## Instructions for the task
Nothing but an exact repetition of the entries should appear in the answer.

## Dataset entries

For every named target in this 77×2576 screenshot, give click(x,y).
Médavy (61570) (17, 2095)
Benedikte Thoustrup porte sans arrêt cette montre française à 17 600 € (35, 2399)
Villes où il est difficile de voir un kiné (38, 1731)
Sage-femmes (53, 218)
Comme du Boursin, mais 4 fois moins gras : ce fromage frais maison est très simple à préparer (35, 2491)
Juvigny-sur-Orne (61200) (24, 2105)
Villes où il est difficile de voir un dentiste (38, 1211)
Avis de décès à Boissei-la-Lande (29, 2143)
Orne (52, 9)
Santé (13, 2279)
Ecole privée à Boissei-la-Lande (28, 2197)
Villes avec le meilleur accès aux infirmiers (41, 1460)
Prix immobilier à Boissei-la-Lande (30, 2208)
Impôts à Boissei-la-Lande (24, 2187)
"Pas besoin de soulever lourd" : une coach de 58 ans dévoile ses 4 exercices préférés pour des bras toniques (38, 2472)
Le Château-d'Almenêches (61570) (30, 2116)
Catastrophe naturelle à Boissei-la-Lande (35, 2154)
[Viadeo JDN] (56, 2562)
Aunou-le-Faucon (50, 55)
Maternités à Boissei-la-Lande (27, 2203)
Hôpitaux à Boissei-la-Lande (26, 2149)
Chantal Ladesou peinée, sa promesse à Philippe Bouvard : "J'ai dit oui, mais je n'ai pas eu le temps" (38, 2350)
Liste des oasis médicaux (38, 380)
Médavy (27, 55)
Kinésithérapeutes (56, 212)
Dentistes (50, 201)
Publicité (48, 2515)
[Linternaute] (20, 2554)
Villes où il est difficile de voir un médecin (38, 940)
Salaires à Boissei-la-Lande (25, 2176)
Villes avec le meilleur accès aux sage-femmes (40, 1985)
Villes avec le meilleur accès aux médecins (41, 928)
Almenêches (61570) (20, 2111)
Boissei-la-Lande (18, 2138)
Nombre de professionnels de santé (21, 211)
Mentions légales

## Solved problem
For every named target in this 77×2576 screenshot, give click(x,y).
Médavy (61570) (17, 2095)
Benedikte Thoustrup porte sans arrêt cette montre française à 17 600 € (35, 2399)
Villes où il est difficile de voir un kiné (38, 1731)
Sage-femmes (53, 218)
Comme du Boursin, mais 4 fois moins gras : ce fromage frais maison est très simple à préparer (35, 2491)
Juvigny-sur-Orne (61200) (24, 2105)
Villes où il est difficile de voir un dentiste (38, 1211)
Avis de décès à Boissei-la-Lande (29, 2143)
Orne (52, 9)
Santé (13, 2279)
Ecole privée à Boissei-la-Lande (28, 2197)
Villes avec le meilleur accès aux infirmiers (41, 1460)
Prix immobilier à Boissei-la-Lande (30, 2208)
Impôts à Boissei-la-Lande (24, 2187)
"Pas besoin de soulever lourd" : une coach de 58 ans dévoile ses 4 exercices préférés pour des bras toniques (38, 2472)
Le Château-d'Almenêches (61570) (30, 2116)
Catastrophe naturelle à Boissei-la-Lande (35, 2154)
[Viadeo JDN] (56, 2562)
Aunou-le-Faucon (50, 55)
Maternités à Boissei-la-Lande (27, 2203)
Hôpitaux à Boissei-la-Lande (26, 2149)
Chantal Ladesou peinée, sa promesse à Philippe Bouvard : "J'ai dit oui, mais je n'ai pas eu le temps" (38, 2350)
Liste des oasis médicaux (38, 380)
Médavy (27, 55)
Kinésithérapeutes (56, 212)
Dentistes (50, 201)
Publicité (48, 2515)
[Linternaute] (20, 2554)
Villes où il est difficile de voir un médecin (38, 940)
Salaires à Boissei-la-Lande (25, 2176)
Villes avec le meilleur accès aux sage-femmes (40, 1985)
Villes avec le meilleur accès aux médecins (41, 928)
Almenêches (61570) (20, 2111)
Boissei-la-Lande (18, 2138)
Nombre de professionnels de santé (21, 211)
Mentions légales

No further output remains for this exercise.